De acordo com a mensagem da área econômica, "unidades vinculadas ao MEC somente podem efetuar pagamentos com os recursos que já possuem em suas disponibilidades financeiras". Naqueles que seriam relacionados a limites de empenhos liberados até novembro poderiam ser pagos.
Integrantes do sistema federal de ensino superior reclamam da confusão e da falta de previsibilidade geradas pelo governo. Segundo relatos, não tem sido possível pagar mais nada desde o fim da tarde desta quinta.

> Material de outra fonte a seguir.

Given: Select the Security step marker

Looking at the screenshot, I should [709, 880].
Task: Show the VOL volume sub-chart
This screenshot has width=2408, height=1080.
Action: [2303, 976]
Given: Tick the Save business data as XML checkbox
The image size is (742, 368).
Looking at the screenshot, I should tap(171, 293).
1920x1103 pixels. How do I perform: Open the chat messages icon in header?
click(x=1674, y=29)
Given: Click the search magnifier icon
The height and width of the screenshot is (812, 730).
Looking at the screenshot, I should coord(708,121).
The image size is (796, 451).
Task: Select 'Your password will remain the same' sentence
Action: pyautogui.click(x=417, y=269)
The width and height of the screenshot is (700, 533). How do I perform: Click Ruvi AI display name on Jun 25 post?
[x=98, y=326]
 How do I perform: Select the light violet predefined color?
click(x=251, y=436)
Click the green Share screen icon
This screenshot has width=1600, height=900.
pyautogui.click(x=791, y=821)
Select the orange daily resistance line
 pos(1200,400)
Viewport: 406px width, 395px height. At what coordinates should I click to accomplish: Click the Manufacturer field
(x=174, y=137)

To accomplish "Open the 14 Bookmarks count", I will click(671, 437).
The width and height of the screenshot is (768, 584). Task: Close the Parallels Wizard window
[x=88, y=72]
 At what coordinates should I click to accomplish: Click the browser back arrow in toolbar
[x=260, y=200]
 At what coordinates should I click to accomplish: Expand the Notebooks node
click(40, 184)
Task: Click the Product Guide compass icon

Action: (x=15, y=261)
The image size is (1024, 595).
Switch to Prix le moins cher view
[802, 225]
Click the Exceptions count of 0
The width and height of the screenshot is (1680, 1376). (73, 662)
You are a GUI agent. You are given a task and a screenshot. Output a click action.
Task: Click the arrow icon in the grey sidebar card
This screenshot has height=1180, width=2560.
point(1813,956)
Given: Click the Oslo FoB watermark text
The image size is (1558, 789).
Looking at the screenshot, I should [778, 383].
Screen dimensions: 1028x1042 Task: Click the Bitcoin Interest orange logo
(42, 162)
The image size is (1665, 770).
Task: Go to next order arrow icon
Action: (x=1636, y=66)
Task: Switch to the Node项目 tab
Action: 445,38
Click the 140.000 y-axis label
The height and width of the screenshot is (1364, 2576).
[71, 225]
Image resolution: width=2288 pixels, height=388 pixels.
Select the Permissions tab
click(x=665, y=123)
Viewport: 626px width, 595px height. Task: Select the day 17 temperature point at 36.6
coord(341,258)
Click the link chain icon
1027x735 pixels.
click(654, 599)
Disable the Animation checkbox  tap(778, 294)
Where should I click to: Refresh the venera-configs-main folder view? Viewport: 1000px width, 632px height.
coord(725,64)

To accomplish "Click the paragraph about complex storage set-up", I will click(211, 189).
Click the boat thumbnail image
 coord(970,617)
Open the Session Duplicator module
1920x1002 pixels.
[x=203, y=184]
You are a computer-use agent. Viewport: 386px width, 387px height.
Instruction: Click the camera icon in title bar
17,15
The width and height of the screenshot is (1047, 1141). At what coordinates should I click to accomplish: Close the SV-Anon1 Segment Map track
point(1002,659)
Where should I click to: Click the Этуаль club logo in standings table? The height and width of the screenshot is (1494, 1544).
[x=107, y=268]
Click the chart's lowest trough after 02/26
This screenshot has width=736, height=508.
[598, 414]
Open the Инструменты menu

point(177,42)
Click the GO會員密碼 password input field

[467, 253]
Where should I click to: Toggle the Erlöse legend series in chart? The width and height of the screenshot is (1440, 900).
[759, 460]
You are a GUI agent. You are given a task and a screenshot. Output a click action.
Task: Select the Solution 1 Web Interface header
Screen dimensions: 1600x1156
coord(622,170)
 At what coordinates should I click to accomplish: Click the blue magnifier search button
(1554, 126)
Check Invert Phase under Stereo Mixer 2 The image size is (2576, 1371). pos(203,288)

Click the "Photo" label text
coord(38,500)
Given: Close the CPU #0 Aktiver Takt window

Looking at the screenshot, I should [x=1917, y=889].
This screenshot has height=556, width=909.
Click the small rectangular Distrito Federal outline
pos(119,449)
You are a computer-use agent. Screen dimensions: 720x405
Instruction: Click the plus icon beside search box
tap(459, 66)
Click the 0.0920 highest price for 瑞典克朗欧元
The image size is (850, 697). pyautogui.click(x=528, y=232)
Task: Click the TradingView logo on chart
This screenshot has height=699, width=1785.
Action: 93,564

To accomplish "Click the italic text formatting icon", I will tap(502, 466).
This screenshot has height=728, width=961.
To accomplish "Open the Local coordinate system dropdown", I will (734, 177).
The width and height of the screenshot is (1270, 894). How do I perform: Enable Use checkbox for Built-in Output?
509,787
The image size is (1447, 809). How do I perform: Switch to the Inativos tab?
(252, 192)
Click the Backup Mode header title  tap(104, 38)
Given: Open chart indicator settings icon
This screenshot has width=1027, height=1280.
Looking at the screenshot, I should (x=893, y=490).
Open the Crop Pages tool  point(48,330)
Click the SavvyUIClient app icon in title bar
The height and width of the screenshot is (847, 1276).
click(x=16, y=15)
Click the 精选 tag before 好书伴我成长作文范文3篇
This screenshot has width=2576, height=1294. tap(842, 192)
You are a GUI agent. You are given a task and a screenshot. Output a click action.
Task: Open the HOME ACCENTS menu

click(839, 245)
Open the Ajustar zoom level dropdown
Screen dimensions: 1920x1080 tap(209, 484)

O MEC tem cerca de R$ 2 bilhões bloqueados para empenhos neste ano. Isso já levando em conta a retomada dos R$ 366 milhões das instituições federais.
A mesma mensagem indica que a decisão de cortes é do Ministério da Economia e que o MEC teve recusados pedidos para ampliação de limites de pagamento das despesas discricionários. A pasta da educação teria feito novo pedido de abertura de crédito nesta quinta.
Sob Bolsonaro, o MEC viveu o esvaziamento orçamentário em todas as áreas. A equipe do presidente eleito Luiz Inácio Lula da Silva (PT) negocia na PEC (Proposta de Emenda à Constituição) da Transição a retirada dos gastos do Bolsa Família do teto a fim de abrir espaço fiscal para fortalecer os orçamentos.
O gabinete de transição vislumbra um incremento de R$ 12 bilhões nos recursos do MEC para o ano que vem caso a PEC consiga passar. Lula pôs como prioridade a retomada do orçamento das federais e o aumento do programa de alimentação escolar, ampliando assim as transferências federais para redes de ensino.